One solution that can protect the manufacturer representative working with a small start-up supplier is the insertion of a clause that provides commissions beyond termination in the event of a change of ownership of the supplier. The rep may get six to twelve months of commissions after the termination if results of a change of ownership in the start-up supplier.
On the other side, vendors are looking to exercise control over their own fate. Manufacturers expect some control to extend over the sales organization. When sales is internal and composed of direct employees, hiring and firing is relatively straightforward. When sales is a network of manufacturer representatives, control may be limited. A vendor should be allowed, within the representative agreement, to add new reps and to terminate those reps that do not live up to expectations.
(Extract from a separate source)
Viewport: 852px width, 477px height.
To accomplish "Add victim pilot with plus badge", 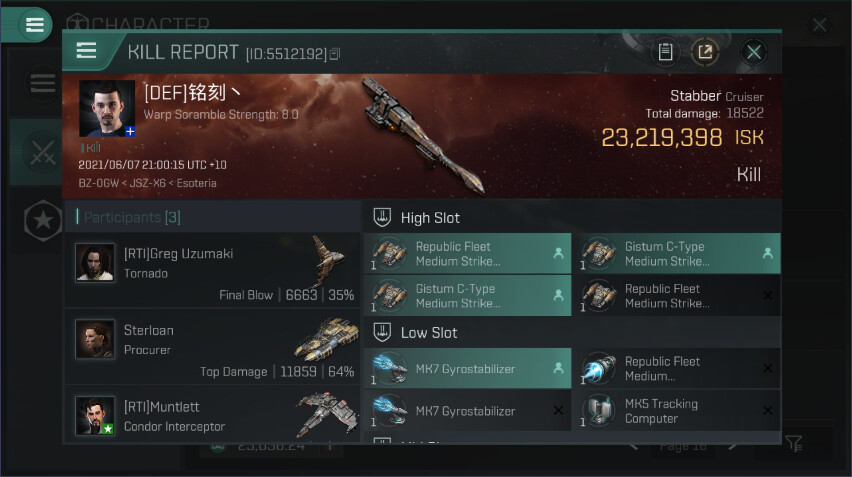I will click(130, 131).
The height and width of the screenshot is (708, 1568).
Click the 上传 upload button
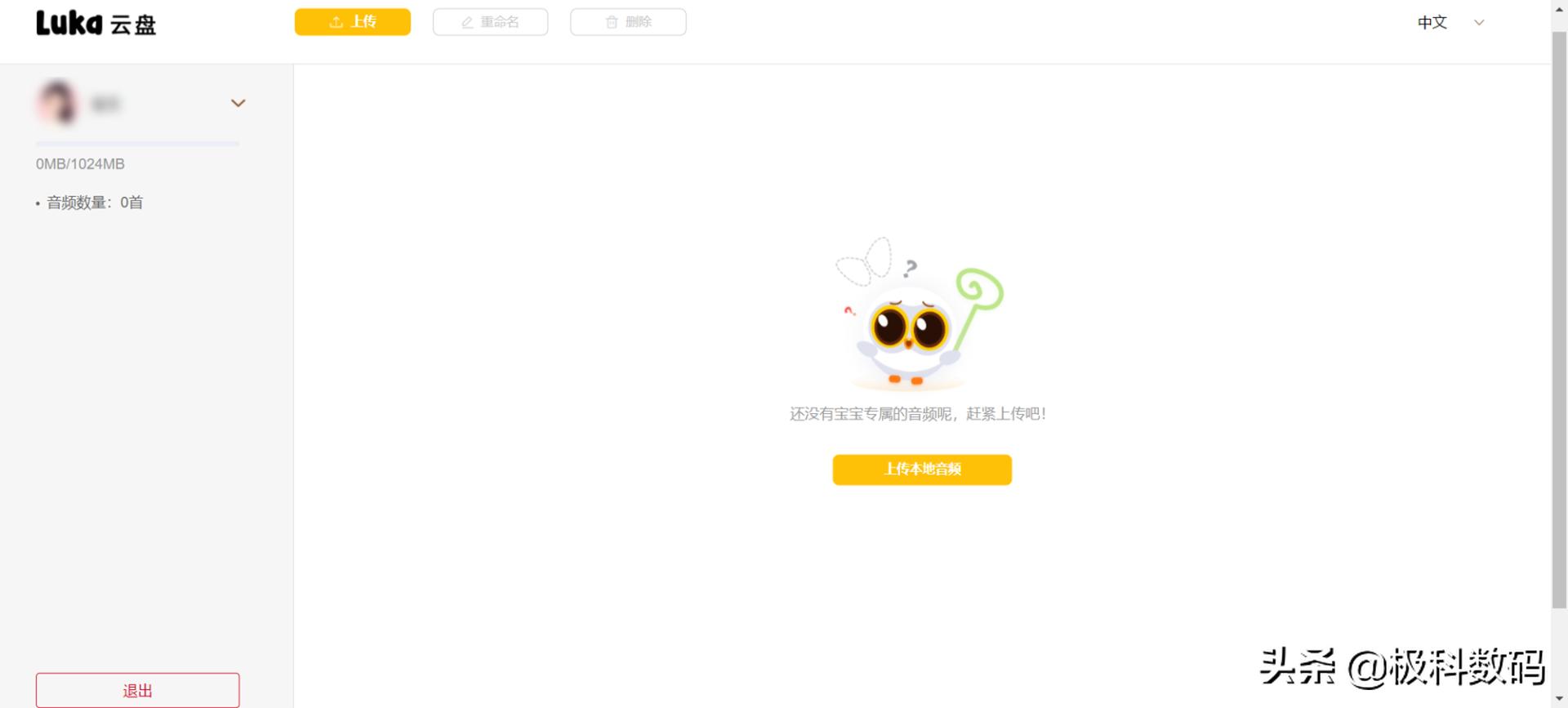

All representative agreements allow for termination under various scenarios. A vendor should make sure that it has the ability to sack a rep both for cause and for convenience.
A manufacturer representative agreement should include a clause allowing for “termination for convenience.” In this case, the manufacturer may end the agreement without providing cause. The vendor then has the flexibility to change manufacturers’ representatives if conditions warrant a change.
But a representative will not appreciate the constant fear of termination for no reason at all. But they are encouraged to sign a “termination for convenience” clause if a provision is added to the agreement that adds commissions beyond termination. The period for extended commissions is often 6 months, one year, or proportional to the length of service of the rep.
Seasoned manufacturer reps and vendors agree that representative agreements should be written with special attention to balance. Balanced agreements help build trust between the partners. That trust adds to the productive energy applied by both partners.
Entering into a new representative relationship can be an interesting experience. By inserting protective clauses into the agreement, both partners can increase their chances of success and smooth any issues when the agreement comes to an end. Ensuring balance and fairness in the agreement further increases the opportunity for a great representative relationship.